The records follow. Filter them to the lines that hold "computer".

Given entries:
------------

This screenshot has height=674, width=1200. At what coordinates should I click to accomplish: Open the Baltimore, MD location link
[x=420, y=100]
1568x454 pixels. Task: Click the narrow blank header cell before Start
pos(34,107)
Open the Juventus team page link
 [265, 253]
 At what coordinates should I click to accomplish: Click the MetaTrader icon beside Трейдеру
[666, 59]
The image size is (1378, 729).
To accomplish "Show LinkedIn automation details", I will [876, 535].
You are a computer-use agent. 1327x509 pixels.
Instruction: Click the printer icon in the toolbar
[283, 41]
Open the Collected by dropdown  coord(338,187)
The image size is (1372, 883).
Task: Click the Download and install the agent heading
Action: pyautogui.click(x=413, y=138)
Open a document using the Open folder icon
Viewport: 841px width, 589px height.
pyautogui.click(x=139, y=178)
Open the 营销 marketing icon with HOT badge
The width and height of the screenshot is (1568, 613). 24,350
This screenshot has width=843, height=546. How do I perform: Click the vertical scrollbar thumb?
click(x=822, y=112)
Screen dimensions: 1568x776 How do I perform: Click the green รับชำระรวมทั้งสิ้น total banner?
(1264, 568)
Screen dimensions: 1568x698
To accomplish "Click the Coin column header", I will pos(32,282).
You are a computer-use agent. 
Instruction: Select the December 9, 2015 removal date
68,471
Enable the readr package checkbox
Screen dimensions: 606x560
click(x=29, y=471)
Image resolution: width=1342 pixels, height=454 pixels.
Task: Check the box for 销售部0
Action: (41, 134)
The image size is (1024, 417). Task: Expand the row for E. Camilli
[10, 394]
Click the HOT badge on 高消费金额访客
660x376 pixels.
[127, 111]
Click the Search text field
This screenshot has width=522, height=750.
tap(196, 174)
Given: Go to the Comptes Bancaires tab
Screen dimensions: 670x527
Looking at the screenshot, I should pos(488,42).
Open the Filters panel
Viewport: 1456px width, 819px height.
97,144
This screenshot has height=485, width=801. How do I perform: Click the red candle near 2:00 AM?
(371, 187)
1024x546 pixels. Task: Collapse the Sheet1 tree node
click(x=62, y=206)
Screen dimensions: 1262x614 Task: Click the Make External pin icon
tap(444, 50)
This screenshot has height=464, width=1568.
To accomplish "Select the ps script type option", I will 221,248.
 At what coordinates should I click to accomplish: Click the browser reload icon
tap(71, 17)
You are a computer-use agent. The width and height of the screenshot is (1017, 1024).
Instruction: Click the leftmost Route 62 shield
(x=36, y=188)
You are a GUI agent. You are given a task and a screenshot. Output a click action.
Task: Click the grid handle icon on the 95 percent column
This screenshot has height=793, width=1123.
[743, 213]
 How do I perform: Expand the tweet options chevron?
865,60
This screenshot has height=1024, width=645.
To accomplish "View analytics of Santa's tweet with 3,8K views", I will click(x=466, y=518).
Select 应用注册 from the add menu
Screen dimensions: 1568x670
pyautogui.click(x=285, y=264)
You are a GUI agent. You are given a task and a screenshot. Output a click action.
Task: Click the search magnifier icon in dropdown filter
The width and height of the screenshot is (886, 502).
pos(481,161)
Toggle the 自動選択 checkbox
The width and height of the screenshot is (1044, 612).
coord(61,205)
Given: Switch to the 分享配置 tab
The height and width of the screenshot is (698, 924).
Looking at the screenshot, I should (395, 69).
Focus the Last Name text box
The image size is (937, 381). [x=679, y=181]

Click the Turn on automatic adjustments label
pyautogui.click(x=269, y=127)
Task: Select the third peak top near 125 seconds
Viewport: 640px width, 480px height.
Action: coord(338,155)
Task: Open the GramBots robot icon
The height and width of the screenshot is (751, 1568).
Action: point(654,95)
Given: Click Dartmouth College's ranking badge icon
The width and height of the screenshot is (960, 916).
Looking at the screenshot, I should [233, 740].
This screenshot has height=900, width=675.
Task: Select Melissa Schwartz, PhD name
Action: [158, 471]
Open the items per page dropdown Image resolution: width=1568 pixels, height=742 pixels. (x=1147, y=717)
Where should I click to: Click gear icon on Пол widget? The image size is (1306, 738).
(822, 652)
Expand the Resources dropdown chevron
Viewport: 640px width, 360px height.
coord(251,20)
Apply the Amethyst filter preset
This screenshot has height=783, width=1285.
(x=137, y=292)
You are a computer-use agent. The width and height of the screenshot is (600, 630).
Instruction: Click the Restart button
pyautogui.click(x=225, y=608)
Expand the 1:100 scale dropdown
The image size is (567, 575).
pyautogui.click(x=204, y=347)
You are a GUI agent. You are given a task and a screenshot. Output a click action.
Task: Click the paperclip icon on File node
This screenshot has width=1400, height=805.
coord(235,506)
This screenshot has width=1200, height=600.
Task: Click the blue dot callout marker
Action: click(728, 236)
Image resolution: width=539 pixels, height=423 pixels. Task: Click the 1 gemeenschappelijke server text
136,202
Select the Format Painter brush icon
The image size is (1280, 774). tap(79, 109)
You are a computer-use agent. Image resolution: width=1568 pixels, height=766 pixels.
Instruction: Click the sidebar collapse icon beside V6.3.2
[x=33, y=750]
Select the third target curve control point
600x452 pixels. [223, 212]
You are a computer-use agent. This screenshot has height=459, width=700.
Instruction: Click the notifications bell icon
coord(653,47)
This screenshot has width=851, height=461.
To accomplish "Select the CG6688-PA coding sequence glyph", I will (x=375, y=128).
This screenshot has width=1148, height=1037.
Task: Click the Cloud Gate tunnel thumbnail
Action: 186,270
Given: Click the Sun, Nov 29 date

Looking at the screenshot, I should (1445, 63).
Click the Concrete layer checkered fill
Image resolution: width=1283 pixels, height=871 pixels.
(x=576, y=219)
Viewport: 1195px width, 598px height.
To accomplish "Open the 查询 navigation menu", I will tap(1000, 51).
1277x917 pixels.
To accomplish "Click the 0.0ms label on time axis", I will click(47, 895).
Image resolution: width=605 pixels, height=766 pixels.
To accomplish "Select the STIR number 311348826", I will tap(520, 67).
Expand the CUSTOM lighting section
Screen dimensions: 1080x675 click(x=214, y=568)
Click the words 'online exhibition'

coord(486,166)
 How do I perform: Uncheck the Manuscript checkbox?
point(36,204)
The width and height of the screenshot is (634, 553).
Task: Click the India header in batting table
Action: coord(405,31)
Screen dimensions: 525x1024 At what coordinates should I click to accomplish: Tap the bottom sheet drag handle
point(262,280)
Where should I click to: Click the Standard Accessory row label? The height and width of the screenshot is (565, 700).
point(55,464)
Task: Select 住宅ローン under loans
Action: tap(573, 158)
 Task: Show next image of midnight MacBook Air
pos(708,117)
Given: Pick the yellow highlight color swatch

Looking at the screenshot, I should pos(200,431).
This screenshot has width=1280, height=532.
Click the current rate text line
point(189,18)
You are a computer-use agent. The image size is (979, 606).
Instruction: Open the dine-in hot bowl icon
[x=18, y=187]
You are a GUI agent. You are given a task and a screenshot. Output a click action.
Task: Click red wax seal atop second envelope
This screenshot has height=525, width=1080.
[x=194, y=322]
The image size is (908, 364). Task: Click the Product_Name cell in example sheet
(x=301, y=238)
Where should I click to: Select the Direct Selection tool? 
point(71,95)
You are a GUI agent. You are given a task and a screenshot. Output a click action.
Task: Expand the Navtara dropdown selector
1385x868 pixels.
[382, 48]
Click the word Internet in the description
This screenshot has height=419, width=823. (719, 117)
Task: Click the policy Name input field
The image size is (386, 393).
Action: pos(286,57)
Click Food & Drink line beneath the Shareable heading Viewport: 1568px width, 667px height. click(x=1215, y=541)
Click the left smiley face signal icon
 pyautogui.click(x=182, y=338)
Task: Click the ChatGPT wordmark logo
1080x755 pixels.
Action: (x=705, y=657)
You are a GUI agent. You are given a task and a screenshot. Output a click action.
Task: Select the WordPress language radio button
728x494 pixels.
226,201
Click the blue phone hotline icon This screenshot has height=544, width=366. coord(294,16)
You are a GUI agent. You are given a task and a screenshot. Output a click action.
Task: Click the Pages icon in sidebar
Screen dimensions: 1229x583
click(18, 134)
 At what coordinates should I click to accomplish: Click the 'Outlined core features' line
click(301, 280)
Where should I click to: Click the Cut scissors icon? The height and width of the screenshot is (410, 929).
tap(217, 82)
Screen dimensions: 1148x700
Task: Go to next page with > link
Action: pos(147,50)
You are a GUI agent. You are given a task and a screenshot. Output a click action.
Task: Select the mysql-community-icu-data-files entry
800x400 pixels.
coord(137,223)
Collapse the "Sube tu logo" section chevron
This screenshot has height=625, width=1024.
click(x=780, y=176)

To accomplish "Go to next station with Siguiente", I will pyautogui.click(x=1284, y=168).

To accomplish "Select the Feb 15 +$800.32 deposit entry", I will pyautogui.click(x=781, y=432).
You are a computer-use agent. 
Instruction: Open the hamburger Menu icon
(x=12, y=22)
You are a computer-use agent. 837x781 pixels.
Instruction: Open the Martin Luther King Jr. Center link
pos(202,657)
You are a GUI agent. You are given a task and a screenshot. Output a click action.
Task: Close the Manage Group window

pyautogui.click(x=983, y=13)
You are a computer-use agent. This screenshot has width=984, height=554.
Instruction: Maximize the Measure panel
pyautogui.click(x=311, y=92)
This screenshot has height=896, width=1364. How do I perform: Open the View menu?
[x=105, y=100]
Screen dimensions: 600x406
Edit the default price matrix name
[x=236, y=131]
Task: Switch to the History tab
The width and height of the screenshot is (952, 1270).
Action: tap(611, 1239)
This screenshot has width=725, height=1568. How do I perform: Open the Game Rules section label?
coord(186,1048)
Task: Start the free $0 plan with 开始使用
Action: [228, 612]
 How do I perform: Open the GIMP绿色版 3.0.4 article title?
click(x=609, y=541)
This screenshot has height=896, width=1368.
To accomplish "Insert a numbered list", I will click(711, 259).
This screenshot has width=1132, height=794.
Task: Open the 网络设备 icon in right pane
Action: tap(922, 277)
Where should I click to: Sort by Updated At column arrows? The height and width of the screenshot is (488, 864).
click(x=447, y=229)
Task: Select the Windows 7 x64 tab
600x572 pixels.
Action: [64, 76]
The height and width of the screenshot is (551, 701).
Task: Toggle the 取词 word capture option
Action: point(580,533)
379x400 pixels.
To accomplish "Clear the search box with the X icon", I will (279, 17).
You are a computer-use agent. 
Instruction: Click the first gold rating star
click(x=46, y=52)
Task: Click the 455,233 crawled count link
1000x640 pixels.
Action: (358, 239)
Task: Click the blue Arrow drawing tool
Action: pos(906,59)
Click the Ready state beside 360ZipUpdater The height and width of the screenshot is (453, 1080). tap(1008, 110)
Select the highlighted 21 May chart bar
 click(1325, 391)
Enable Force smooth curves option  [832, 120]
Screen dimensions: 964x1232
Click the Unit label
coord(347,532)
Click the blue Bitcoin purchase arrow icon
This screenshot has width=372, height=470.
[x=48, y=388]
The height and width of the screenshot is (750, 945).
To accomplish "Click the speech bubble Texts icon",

------------

Result of the task:
You are a computer-use agent. 1327x509 pixels.
You are a computer-use agent. 
You are a computer-use agent. The width and height of the screenshot is (1017, 1024).
You are a computer-use agent. The width and height of the screenshot is (600, 630).
You are a computer-use agent. Image resolution: width=1568 pixels, height=766 pixels.
You are a computer-use agent. This screenshot has height=459, width=700.
You are a computer-use agent. The image size is (979, 606).
You are a computer-use agent. 
You are a computer-use agent. 837x781 pixels.
You are a computer-use agent. This screenshot has width=984, height=554.
You are a computer-use agent. 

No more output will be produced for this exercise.